News of the cancellation was “upsetting,” Ackley-Everhart said. A regular volunteer at the event, she looks forward to meeting up with former teammates and friends each year, reminiscing, and doing her part to keep Erin’s memory alive–a promise she made to Connie 22 years ago.
She was processing the news when she came to a stop sign after dropping her daughter and her daughter’s friend off at cheer/tumbling practice.
“A butterfly came toward my car windshield. It did a little weird dance…and then a big orange butterfly joined it. I just sat there and watched. They were intertwining and dancing with each other. It seemed like the world stopped,” she said.
Like many times before, Ackley-Everhart said, Erin was sending her a sign when she needed it.
Some of those who responded to Terry’s Facebook announcement asked if they could still donate to the scholarship fund even though the meet isn’t taking place this year. That’s when Ackley-Everhart got the idea to start a gofundme page.
“Terry is not one to throw a hand out and ask for help, but I thought, ‘It needs to be done,’ and that’s when I called Amy (Brake) and said, ‘Let’s do this together.’”
Brake was a freshman at London High School and a member of the cross country team the year that Erin passed away.
“That team and that whole class of 1998 will never forget that tragedy,” she said. “Things have changed in 22 years, but this will never change. I will never stop volunteering for this.”

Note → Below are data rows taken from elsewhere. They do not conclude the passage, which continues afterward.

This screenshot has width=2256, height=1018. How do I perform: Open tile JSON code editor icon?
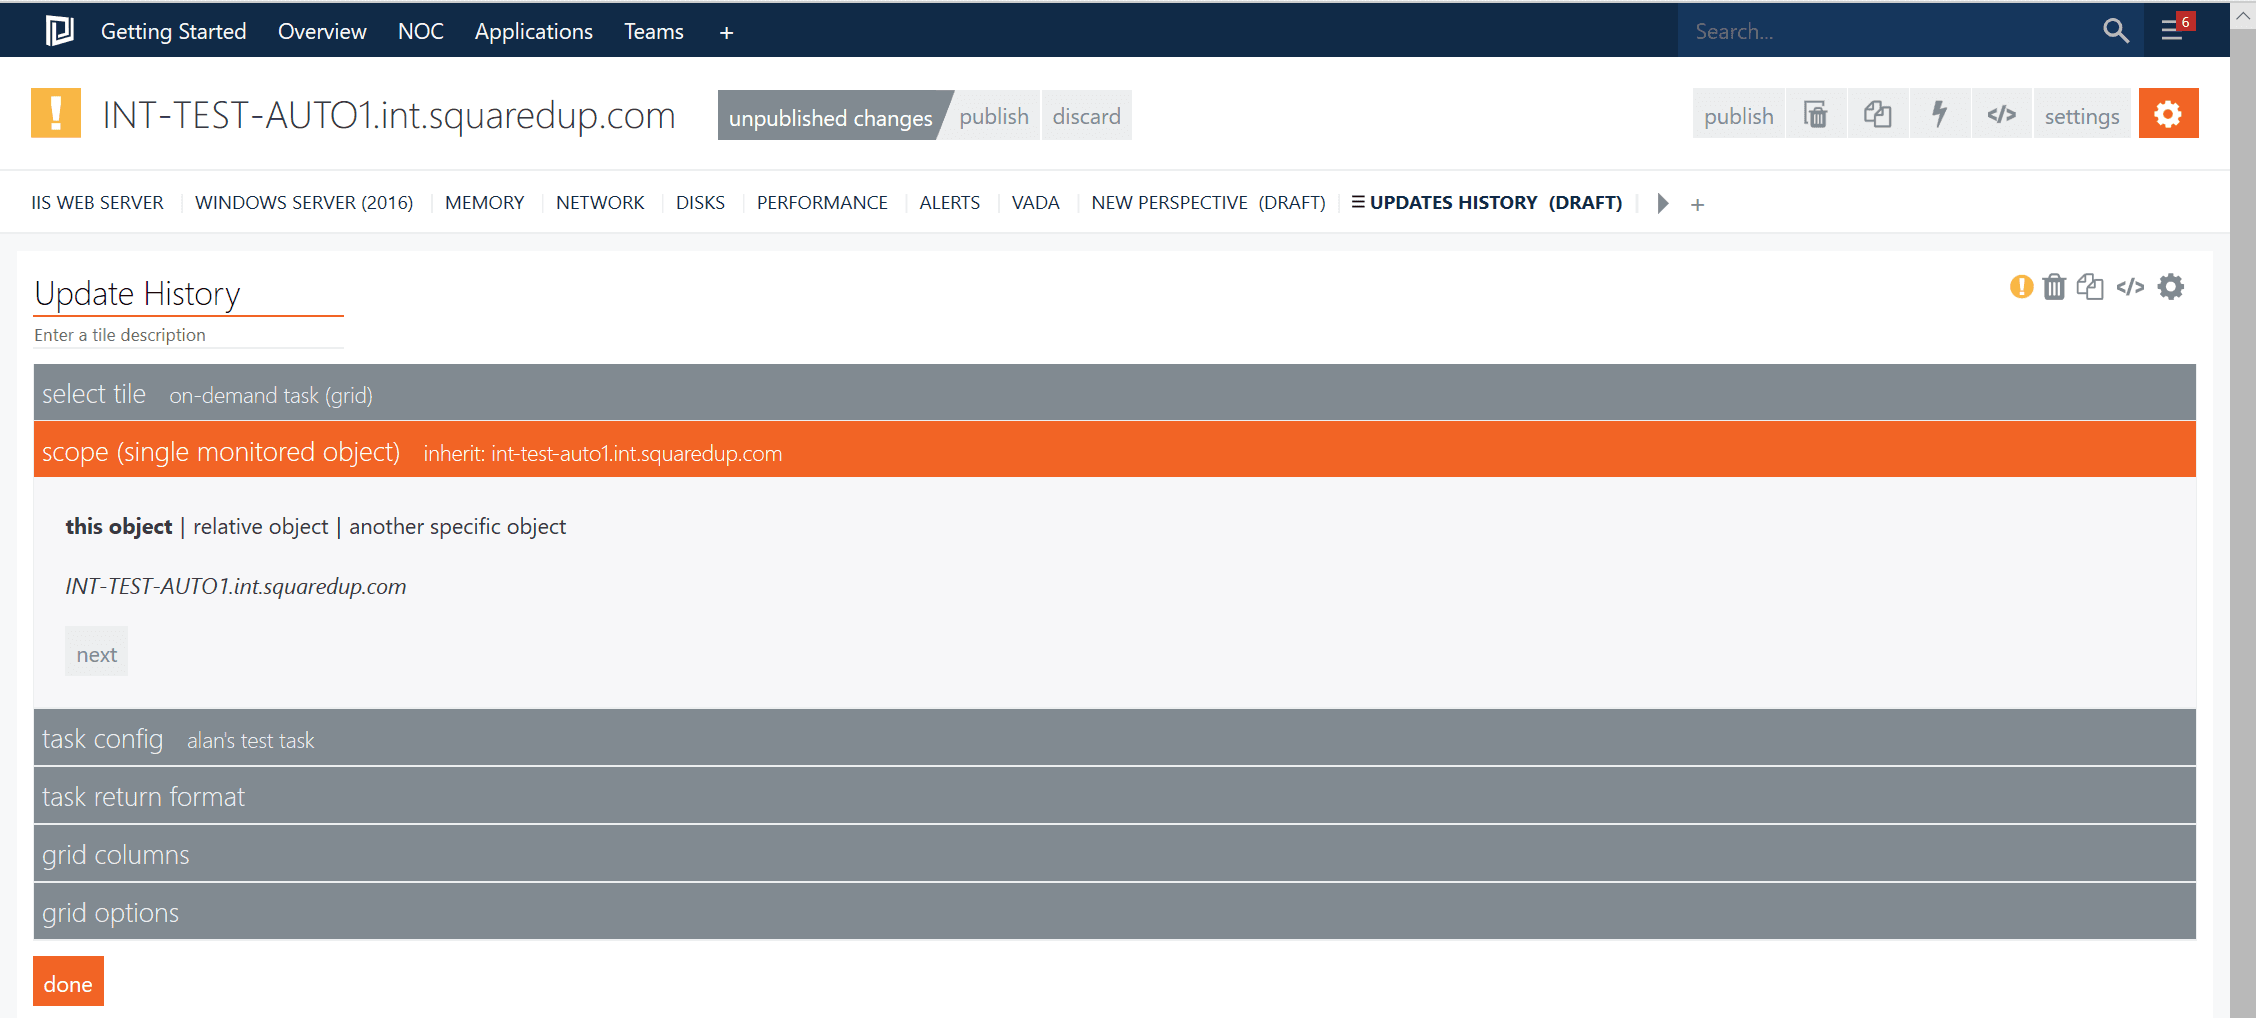(x=2130, y=288)
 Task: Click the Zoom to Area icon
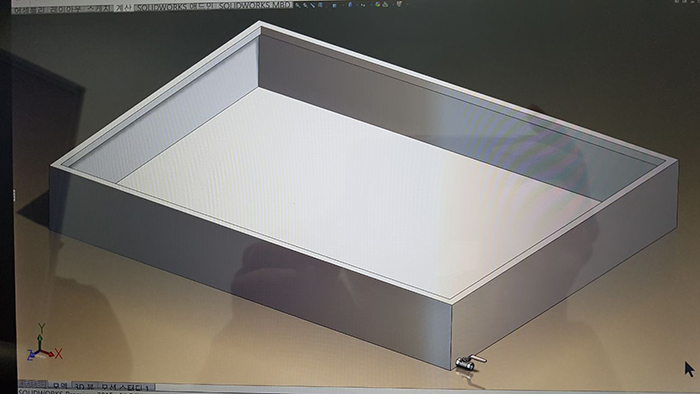(x=305, y=5)
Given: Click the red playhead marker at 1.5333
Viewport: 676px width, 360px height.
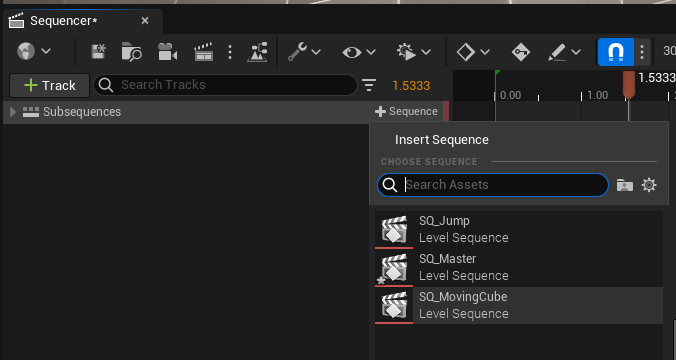Looking at the screenshot, I should coord(629,85).
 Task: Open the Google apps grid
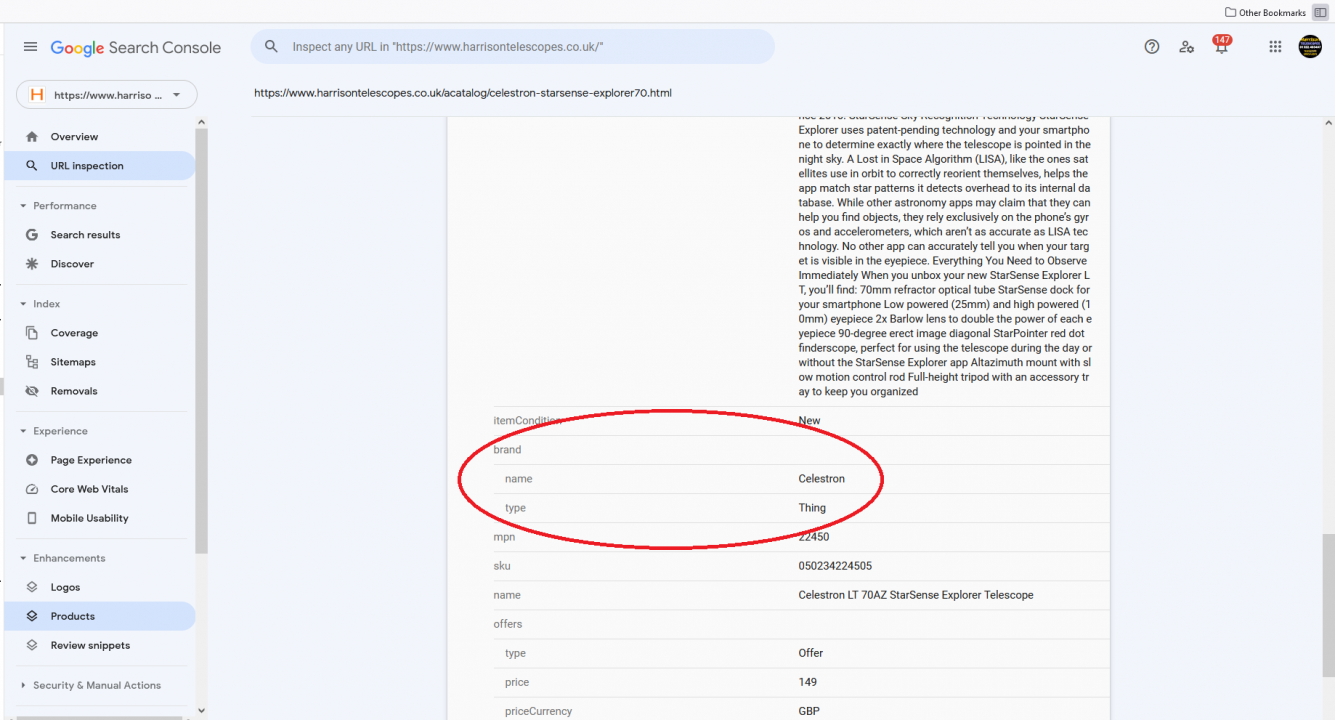pyautogui.click(x=1275, y=47)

Every year, Brake and her family help to collect donations for parking at the meet.
“We love the fact that Erin’s memory lives on in this scholarship and event,” she said.
She also loves that the London community at large, not just people connected with the meet, have embraced the gofundme effort. In the first four days, the page brought in $3,185 in donations.
Ackley-Everhart and Brake started with a goal of $2,000. They plan to keep the page open until Sept. 20, Terry’s birthday, then personally deliver the funds to Terry and Connie.
Terry said the gofundme effort came as a surprise to him and Connie.
“We appreciate it,” he said.
To date, the Erin L. Nance Memorial Scholarship Fund has raised approximately $54,000 and benefited more than 70 London students.
Anyone interested in donating through the gofundme effort can visit “Erin L. Nance Scholarship Fund CC Classic.”